» **WORK TO COMPLETE**
Word-for-word transcription is needed for all of the entries.

[RECORD SET Boundary: Start]

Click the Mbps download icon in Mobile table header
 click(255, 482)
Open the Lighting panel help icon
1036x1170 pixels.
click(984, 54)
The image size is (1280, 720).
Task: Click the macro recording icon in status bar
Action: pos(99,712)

[RECORD SET Boundary: End]

» **EXERCISE RESULT**
Click the Mbps download icon in Mobile table header
 click(255, 482)
Open the Lighting panel help icon
1036x1170 pixels.
click(984, 54)
The image size is (1280, 720).
Task: Click the macro recording icon in status bar
Action: pos(99,712)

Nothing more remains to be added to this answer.